Je ne parle pas ici de toutes les bandes dessinées que je lis — de par mon job (libraire de bédé), j’en lis des tonnes, et donc une vaste majorité de merdouillettes ou de bonnes grosses daubes. Je ne parle donc en cette virtuelle page que des ouvrages qui m’ont réellement touché, ceux qui me parlent totalement — et que, bien souvent, je me décide à acheter.
C’est le cas de Jérôme d’Alphagraph par Nylso (publié par une toute petite boîte poitevine nommée Flblb). Les aventures à la fois légères & profondes d’un p’tit gars qui, partant du monastère de son maître spirituel, décide que sa voie sera celle d’un libraire. Et de se faire derechef embaucher comme stagiaire dans une librairie de la ville.

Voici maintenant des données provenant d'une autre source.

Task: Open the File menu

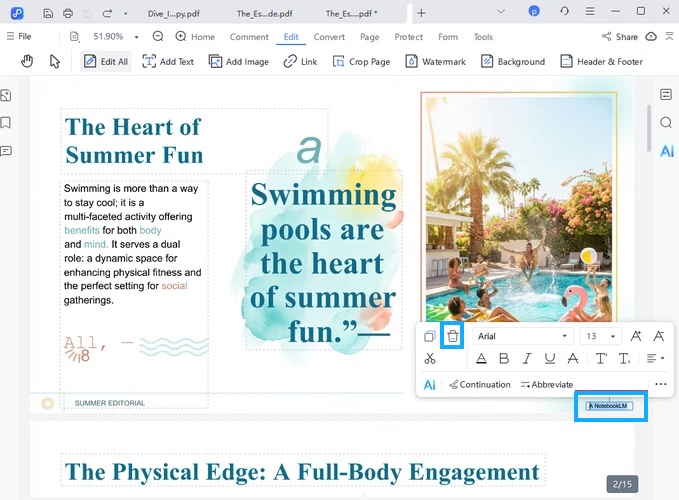Action: click(x=19, y=37)
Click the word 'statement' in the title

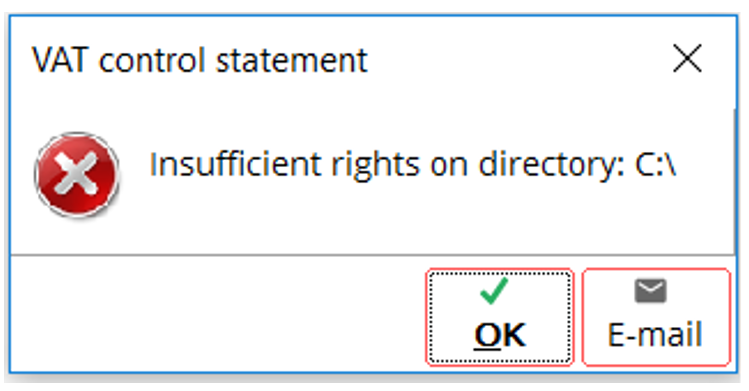pyautogui.click(x=292, y=60)
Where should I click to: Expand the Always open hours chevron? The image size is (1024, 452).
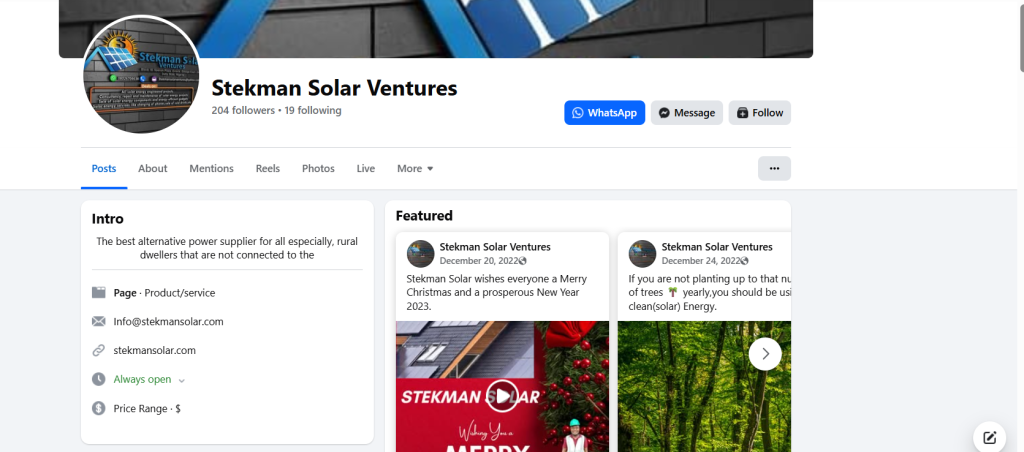[182, 380]

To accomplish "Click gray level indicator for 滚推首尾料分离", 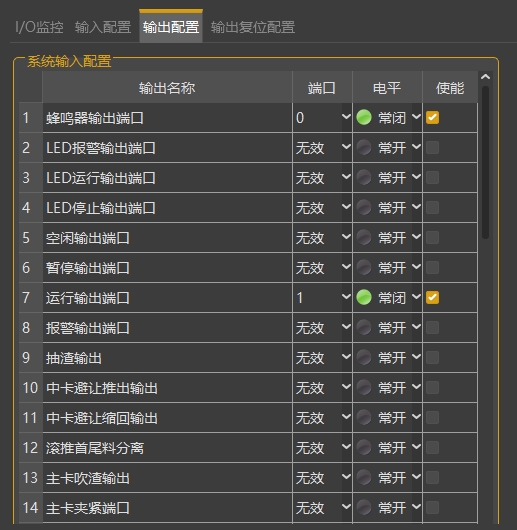I will coord(364,447).
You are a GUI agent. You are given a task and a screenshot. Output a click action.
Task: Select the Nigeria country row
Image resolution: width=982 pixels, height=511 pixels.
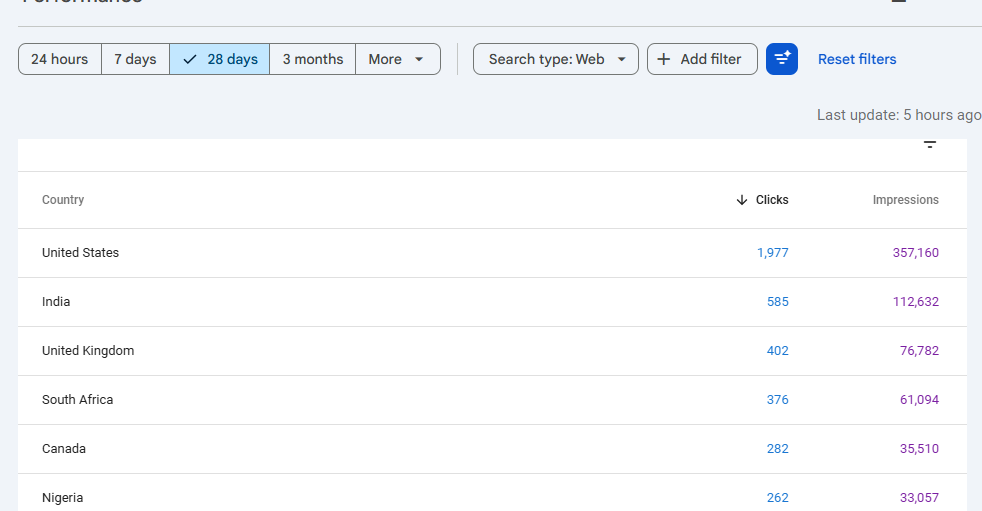(x=62, y=498)
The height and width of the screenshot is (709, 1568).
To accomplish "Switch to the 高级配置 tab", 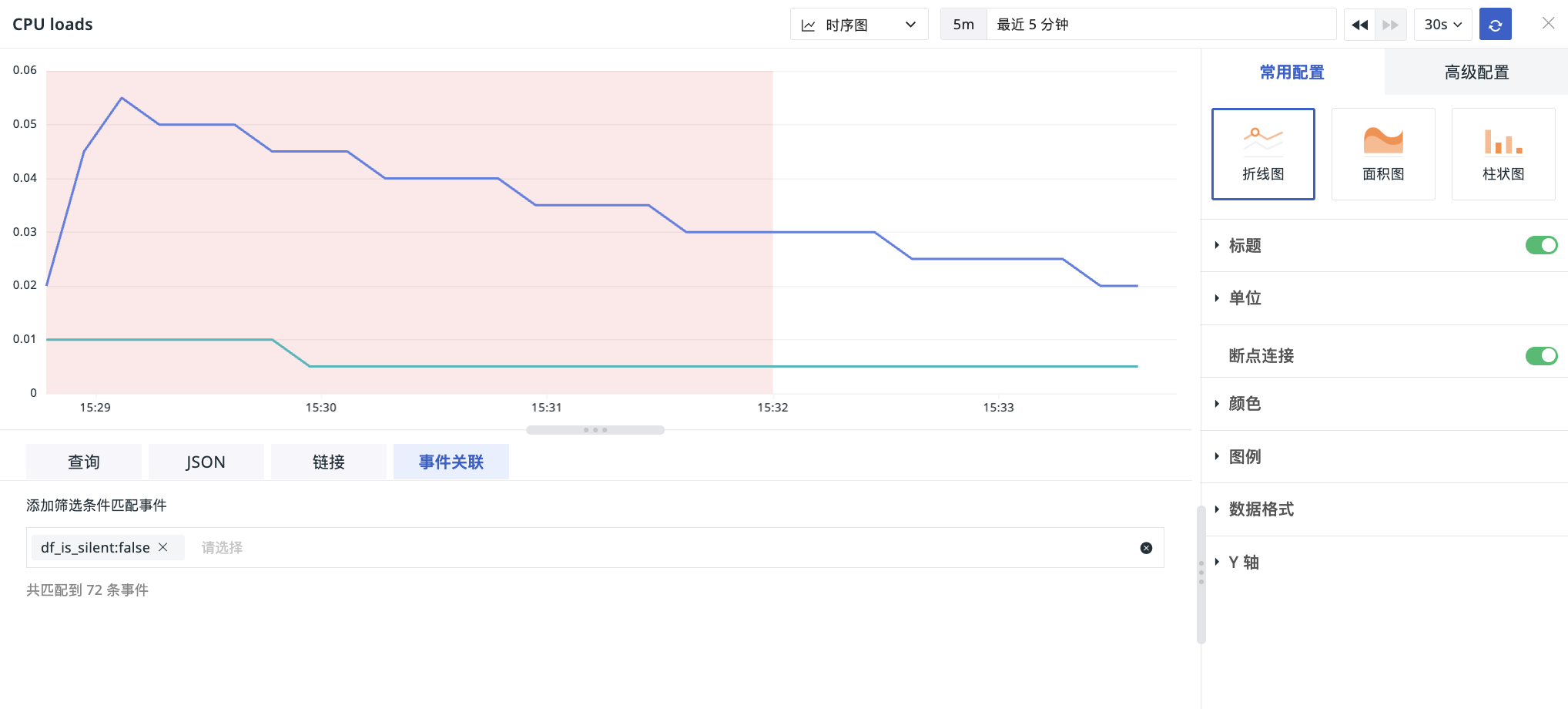I will coord(1476,72).
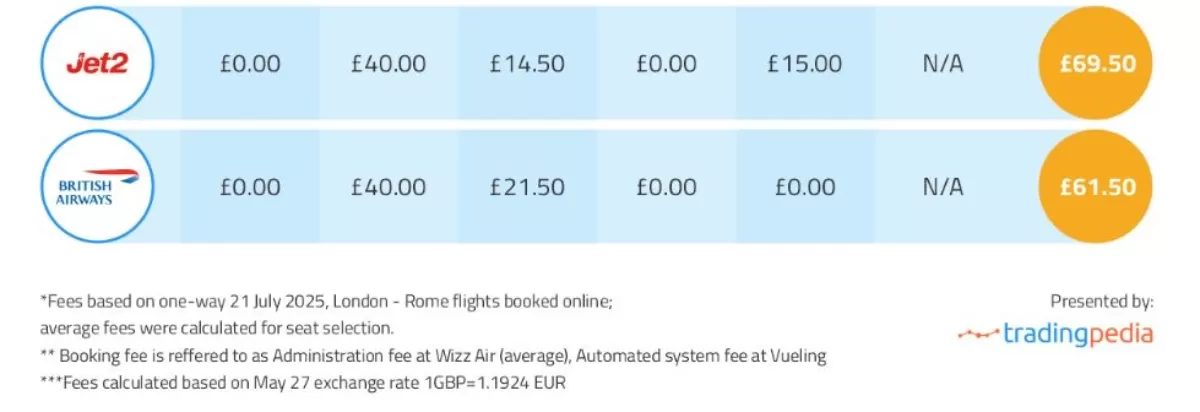Select British Airways' £61.50 total circle
Image resolution: width=1200 pixels, height=412 pixels.
pos(1097,186)
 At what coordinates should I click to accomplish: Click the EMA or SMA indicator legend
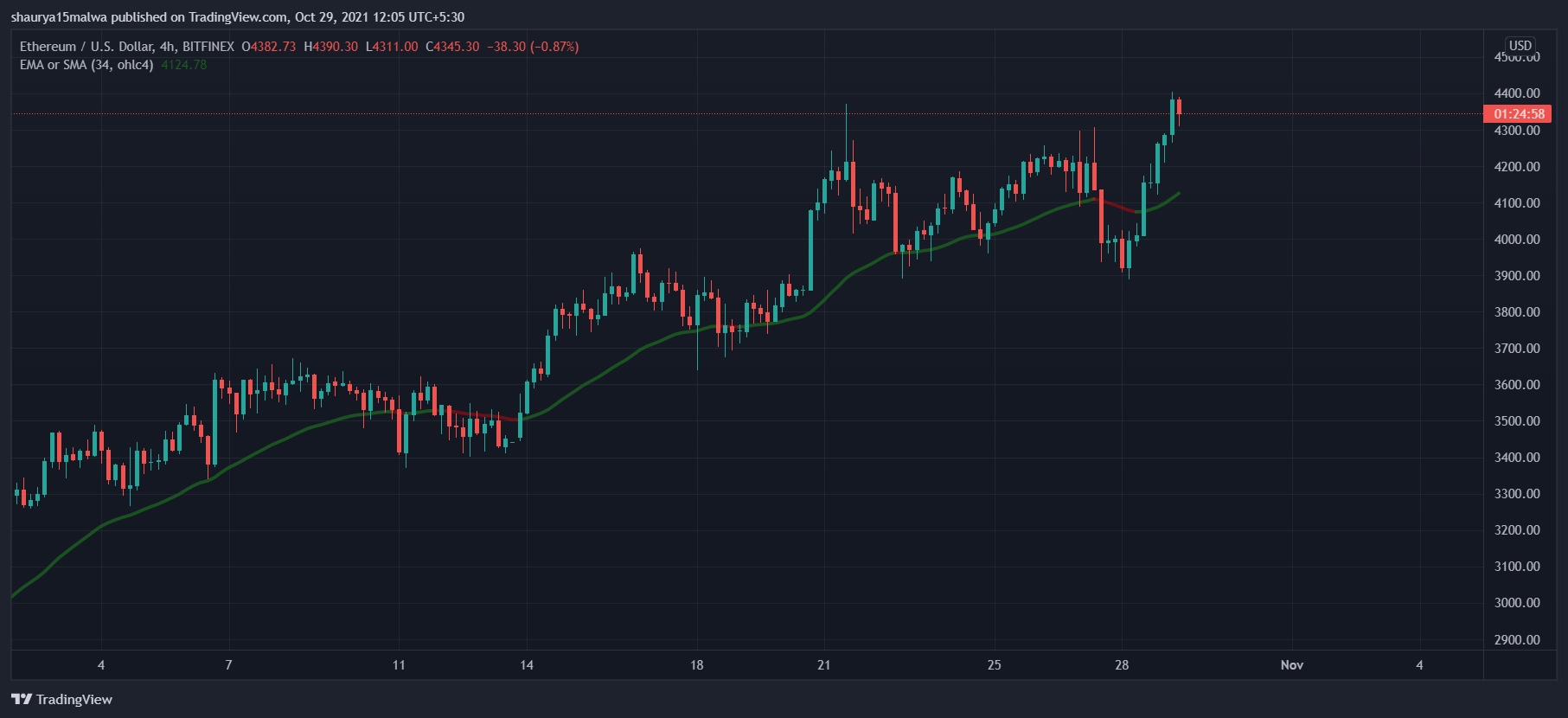[86, 65]
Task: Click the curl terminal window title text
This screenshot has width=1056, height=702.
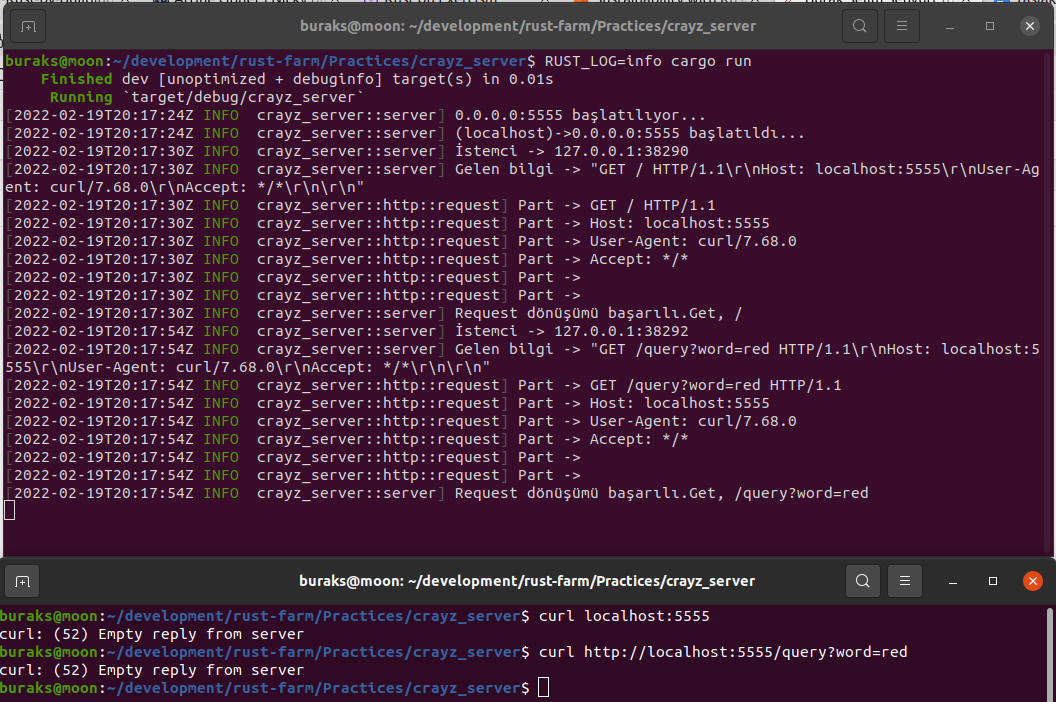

L’univers mis en scène est oriental, mais les thématiques ô combien occidentales — et le ton plutôt zen! Le petit bonhomme doute, hésite, s’amuse, se fait exploiter, se tire, fait des découvertes… J’adore tout autant le ton faussement naïf, que le dessin — ah, le dessin de Nylso! Pour un regard distrait, ce peut sembler être de petits gribouillis rapides, mais dés que l’on se plonge en ces pages, les gratouillis de Nylso s’avèrent être aussi faussement naïfs que ses textes. L’effet d’émiettement & de jeté ne sont que ça: un effet, abritant une grande maitrise du trait, une minutie remarquable — qui est particulièrement éclatante lors des grands paysages, des décors. Il y a du Herriman (Crazy Kat) chez Nylso — cette sorte d’épure trompeusement désinvolte. Mais il y a surtout… du Nylso, je suppose!
Je connaissais déjà ce dessinateur — mais fort peu, trop peu: sa petite maison d’édition, Le Simo, n’a jamais été distribuée ailleurs que dans quelques salons & de rarissimes librairies « pointues », il est donc terriblement difficile de mettre la main sur ses bouquins. Cela fait longtemps que je le regrette! Je ne pige pas par quel manque d’ambition ou par quel mauvais sort Nylso n’a pas déjà perçé, n’est pas déjà un peu plus visible…
Enfin bref: Jérôme d’Alphagraph est distribué par le Comptoir des Indépendants, on peut donc le dénicher sans trop de peine en boutiques. Et c’est un joli petit bonheur.